> **Given task**
Could you output every one of the items below word for word, with nothing changed, added, or left out?

Source records:

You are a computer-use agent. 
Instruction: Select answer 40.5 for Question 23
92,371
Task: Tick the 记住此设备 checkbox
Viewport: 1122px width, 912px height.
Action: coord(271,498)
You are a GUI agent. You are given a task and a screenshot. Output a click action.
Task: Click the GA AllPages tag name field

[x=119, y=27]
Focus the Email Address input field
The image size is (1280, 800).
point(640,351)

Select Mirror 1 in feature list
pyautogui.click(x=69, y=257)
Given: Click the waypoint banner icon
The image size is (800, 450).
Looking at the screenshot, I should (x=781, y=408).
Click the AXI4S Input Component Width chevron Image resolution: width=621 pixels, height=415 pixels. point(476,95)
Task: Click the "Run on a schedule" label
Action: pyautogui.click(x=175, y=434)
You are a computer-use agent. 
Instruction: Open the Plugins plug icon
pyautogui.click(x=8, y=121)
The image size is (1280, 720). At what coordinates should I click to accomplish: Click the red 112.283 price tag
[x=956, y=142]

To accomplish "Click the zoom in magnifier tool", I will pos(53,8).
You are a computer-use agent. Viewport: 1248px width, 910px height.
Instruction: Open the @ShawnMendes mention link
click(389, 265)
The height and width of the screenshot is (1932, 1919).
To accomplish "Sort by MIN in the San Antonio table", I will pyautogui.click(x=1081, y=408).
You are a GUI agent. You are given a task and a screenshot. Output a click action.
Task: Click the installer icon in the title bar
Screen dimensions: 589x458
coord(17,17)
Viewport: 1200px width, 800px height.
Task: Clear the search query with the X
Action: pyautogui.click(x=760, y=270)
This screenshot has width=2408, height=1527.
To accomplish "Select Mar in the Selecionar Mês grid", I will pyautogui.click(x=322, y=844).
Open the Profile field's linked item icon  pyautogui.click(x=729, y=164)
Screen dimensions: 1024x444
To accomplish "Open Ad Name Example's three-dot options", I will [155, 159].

> **Response**
You are a computer-use agent. 
Instruction: Select answer 40.5 for Question 23
92,371
Task: Tick the 记住此设备 checkbox
Viewport: 1122px width, 912px height.
Action: coord(271,498)
You are a GUI agent. You are given a task and a screenshot. Output a click action.
Task: Click the GA AllPages tag name field

[x=119, y=27]
Focus the Email Address input field
The image size is (1280, 800).
point(640,351)

Select Mirror 1 in feature list
pyautogui.click(x=69, y=257)
Given: Click the waypoint banner icon
The image size is (800, 450).
Looking at the screenshot, I should (x=781, y=408).
Click the AXI4S Input Component Width chevron Image resolution: width=621 pixels, height=415 pixels. point(476,95)
Task: Click the "Run on a schedule" label
Action: pyautogui.click(x=175, y=434)
You are a computer-use agent. 
Instruction: Open the Plugins plug icon
pyautogui.click(x=8, y=121)
The image size is (1280, 720). At what coordinates should I click to accomplish: Click the red 112.283 price tag
[x=956, y=142]

To accomplish "Click the zoom in magnifier tool", I will pos(53,8).
You are a computer-use agent. Viewport: 1248px width, 910px height.
Instruction: Open the @ShawnMendes mention link
click(389, 265)
The height and width of the screenshot is (1932, 1919).
To accomplish "Sort by MIN in the San Antonio table", I will pyautogui.click(x=1081, y=408).
You are a GUI agent. You are given a task and a screenshot. Output a click action.
Task: Click the installer icon in the title bar
Screen dimensions: 589x458
coord(17,17)
Viewport: 1200px width, 800px height.
Task: Clear the search query with the X
Action: pyautogui.click(x=760, y=270)
This screenshot has width=2408, height=1527.
To accomplish "Select Mar in the Selecionar Mês grid", I will pyautogui.click(x=322, y=844).
Open the Profile field's linked item icon  pyautogui.click(x=729, y=164)
Screen dimensions: 1024x444
To accomplish "Open Ad Name Example's three-dot options", I will [155, 159].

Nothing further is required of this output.